Not since the year 787 has the Christian world gathered in an assembly to which the whole church, or something close to that, eventually granted the status of “ecumenical council.” In that year, the bishops of East and West gathered at the Second Council of Nicaea: a meeting which, apart from its importance for other reasons, is remembered as the last occasion on which Christian faith, as a lived reality recognized throughout the then-known world, found expression in a universally representative gathering.
Now, with unseemly haste, the year 2000 rushes toward us, and with it what many sense to be the end of modernity as we have known it and the beginning of a world whose character we have yet fully to discern. The second millennium is ending and with it, at the very least, the hegemony in Christian thought of the distinctive intellectus of Europe and North America. Much else, too, is coming to an end: our isolation from one another, our sense of ease in our respective social and economic settings, our satisfaction to remain as we are.
What New Vision?
Other things, less clearly seen, are beginning. An ecumenical age has been brewing for a century at least. The missionary enterprise has flowed into the struggle for decolonialization and social justice. Visions of the possibility of theological reflection beyond confessional barriers have turned into accomplished fact. Surely this is an epoch in which the ecumenical idea should once again come into its own. In place of the oikoumene of a declining Roman Empire, we live in the emerging aikoumene of an interdependent global civilization.
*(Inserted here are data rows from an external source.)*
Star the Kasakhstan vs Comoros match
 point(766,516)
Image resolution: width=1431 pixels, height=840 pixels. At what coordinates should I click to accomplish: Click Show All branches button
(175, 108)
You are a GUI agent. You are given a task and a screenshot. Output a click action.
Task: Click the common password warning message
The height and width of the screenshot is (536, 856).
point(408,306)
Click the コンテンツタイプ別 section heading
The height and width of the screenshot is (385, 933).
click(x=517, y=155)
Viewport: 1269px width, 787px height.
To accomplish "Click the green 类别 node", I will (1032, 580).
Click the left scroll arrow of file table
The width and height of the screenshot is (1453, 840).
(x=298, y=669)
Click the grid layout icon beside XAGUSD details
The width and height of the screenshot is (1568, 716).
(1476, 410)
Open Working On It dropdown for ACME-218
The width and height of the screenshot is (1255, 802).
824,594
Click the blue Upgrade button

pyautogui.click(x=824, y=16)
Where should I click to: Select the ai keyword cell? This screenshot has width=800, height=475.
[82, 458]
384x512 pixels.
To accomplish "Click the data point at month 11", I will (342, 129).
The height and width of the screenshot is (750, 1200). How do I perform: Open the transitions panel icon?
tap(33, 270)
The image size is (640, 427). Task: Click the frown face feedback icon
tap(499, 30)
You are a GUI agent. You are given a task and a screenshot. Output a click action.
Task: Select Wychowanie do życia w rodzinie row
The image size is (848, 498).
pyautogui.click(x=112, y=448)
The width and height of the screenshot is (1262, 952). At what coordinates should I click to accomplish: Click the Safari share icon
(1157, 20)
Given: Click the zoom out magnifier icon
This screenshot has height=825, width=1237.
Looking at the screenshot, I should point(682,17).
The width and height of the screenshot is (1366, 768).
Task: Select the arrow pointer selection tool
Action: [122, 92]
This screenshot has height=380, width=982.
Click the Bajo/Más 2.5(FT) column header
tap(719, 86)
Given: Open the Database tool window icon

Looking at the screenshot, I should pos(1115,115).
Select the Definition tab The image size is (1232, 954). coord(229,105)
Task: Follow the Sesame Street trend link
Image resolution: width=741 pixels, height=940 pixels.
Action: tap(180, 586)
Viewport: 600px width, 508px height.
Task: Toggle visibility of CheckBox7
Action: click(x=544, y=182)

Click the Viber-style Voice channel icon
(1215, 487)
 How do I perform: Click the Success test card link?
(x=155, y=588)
Yet, for the past decade; the organized ecumenical movement has been viewed with indifference, if not suspicion, by Christians who have preferred to cultivate their personal spiritual gardens, to pursue various sorts of denominational consolidation and reorganization, or to wrestle with the relation of faith to social issues in abstraction from the struggle for the integrity of the social reality of the church. Meanwhile, the World and National councils of churches, myriad regional and local councils, the many bilateral conversations, and unity efforts like the Consultation on Church Union have continued to do their work largely out of the public eye except for occasional moments of media-orchestrated controversy.
Ecumenical organizations, of course, are too often only inept expressions of the ecumenical movement. They have on occasion deserved their bad press. But none of this should divert us from the fundamental question: To what vision of ecumenical opportunity does this historical moment call us?
Unity and the Human Struggle
The theological challenge is clear. It is to link, unmistakably, two things: (1) the effort to recover unity in a reinvigorated faith and (2) Christian engagement in the struggle of peoples the world over for realization of their hopes for full self-expression and full participation in the human family. These concerns are repeatedly driven apart by those determined to turn a theologically promising dialectic into a politicized ecclesiastical struggle. The essence of ecumenical thinking today is to see these two concerns as one.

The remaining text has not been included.